(WHAT YOU WILL DO) Which lines of the data below hold "exchange"? Copy each of them.

*** GIVEN DATA ***

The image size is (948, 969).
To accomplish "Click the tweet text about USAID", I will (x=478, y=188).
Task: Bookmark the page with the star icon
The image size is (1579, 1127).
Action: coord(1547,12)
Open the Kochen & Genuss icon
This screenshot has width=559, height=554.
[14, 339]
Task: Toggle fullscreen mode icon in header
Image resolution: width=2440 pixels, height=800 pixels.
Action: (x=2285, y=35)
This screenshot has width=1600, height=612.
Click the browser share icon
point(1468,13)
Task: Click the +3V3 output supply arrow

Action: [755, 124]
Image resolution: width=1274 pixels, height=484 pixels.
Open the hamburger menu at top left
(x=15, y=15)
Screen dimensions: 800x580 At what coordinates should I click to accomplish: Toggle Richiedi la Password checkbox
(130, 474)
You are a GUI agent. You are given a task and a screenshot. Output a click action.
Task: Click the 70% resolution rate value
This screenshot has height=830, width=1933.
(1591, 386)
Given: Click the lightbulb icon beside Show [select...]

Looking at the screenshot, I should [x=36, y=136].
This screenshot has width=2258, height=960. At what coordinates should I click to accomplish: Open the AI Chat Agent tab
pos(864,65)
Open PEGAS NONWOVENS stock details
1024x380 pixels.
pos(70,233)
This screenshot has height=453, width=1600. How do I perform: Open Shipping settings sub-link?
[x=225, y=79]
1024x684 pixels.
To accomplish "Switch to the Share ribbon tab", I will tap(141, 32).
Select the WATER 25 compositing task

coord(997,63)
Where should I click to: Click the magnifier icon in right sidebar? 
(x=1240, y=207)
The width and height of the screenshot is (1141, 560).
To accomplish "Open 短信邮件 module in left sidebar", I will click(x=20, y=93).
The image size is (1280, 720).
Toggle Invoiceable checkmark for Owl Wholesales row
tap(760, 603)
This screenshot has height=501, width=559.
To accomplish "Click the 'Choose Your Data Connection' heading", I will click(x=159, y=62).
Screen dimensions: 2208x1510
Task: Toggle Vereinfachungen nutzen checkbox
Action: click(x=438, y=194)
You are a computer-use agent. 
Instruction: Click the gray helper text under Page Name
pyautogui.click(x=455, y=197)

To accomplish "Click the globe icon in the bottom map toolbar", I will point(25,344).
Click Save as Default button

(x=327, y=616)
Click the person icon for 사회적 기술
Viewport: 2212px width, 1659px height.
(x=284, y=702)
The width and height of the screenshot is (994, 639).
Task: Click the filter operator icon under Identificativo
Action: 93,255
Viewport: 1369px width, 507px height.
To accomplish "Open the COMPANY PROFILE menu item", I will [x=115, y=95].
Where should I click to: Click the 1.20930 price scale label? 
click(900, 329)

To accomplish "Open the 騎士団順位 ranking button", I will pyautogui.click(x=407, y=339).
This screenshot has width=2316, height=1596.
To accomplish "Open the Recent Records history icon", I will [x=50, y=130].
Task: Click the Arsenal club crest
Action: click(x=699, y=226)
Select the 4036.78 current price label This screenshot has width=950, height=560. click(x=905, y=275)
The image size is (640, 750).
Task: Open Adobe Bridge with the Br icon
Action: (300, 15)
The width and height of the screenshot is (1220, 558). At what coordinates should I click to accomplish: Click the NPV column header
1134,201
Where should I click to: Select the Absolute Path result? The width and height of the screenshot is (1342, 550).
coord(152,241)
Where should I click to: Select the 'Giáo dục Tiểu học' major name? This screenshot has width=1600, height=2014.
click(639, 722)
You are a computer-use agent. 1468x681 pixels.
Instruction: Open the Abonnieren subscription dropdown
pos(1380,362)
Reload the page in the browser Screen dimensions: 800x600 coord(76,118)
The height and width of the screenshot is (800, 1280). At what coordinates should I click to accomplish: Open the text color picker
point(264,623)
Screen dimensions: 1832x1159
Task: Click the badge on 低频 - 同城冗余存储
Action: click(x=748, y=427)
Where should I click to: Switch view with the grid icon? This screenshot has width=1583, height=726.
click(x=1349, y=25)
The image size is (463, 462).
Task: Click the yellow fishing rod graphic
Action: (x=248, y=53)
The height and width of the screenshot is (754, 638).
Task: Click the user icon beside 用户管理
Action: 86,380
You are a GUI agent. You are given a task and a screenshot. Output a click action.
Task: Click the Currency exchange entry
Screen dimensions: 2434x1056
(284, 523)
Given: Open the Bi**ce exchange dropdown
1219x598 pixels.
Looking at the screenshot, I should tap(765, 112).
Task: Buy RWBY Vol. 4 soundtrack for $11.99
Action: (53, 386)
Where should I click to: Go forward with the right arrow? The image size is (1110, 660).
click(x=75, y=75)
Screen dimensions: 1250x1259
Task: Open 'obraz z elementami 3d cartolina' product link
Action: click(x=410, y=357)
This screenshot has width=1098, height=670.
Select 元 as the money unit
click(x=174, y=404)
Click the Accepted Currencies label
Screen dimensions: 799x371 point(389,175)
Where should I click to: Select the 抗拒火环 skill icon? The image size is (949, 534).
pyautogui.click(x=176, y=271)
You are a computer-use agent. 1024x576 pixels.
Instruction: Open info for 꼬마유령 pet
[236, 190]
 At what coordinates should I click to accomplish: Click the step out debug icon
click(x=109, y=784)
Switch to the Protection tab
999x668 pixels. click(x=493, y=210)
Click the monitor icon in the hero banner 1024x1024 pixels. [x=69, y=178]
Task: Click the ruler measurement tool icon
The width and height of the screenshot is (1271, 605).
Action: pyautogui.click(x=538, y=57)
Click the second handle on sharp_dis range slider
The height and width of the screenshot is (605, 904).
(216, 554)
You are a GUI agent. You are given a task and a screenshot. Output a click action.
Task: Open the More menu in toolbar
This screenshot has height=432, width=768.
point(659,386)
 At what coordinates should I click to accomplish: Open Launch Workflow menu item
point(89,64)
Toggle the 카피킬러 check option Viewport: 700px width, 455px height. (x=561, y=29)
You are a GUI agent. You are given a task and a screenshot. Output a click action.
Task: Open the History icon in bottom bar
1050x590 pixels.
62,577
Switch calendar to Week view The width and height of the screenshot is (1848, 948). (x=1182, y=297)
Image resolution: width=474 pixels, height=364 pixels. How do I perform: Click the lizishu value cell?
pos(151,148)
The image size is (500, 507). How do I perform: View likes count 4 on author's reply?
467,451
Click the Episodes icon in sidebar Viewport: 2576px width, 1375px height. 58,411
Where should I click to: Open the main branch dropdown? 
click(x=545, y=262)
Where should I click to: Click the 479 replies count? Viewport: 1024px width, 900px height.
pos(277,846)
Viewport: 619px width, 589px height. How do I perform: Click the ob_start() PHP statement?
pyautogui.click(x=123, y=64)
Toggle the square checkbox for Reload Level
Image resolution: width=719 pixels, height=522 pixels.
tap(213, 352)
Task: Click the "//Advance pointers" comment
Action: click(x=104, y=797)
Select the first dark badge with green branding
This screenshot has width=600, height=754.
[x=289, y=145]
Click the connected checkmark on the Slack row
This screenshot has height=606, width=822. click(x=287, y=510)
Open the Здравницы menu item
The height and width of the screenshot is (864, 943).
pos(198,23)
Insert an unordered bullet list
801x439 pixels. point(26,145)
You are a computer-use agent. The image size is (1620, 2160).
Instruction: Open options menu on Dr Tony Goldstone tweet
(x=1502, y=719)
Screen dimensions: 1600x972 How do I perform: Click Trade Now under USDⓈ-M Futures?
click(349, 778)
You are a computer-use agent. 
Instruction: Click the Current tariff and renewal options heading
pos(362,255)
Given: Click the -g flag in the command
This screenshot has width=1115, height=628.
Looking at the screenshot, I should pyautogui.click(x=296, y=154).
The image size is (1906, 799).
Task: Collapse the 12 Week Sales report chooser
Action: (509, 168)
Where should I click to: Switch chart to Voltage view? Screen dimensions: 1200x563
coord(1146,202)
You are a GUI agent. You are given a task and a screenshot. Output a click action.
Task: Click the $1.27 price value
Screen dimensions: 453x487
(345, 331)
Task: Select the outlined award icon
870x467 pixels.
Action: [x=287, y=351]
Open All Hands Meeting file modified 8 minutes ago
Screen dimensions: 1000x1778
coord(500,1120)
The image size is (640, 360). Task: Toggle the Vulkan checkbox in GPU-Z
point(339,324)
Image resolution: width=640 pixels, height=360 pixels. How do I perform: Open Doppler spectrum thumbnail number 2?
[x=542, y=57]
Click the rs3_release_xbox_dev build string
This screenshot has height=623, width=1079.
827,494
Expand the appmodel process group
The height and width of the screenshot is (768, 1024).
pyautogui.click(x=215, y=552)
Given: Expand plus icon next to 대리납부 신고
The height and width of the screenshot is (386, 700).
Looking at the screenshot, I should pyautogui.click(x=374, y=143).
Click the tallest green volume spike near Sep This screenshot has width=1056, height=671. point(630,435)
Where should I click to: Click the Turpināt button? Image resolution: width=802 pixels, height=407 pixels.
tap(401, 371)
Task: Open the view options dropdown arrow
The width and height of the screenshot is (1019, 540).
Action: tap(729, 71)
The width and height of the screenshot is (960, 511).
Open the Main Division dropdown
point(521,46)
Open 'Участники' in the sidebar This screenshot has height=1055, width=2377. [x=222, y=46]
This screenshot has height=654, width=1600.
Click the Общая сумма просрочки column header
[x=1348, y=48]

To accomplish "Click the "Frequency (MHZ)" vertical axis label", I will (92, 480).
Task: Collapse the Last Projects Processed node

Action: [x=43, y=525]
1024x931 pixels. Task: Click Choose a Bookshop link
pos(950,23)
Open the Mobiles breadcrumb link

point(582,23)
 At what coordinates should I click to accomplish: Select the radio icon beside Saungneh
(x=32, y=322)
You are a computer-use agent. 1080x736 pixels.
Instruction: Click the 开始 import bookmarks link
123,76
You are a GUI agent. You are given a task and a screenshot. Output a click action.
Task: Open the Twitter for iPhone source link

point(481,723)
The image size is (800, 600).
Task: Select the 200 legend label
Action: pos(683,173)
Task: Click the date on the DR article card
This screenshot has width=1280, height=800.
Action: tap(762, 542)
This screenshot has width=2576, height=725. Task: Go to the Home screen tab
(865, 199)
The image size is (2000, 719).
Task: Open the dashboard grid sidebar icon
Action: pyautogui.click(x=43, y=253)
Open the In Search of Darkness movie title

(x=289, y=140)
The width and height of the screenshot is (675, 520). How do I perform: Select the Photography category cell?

*** End of GIVEN DATA ***

(ANSWER FOR THE TASK)
Task: Click the Currency exchange entry
Given: Open the Bi**ce exchange dropdown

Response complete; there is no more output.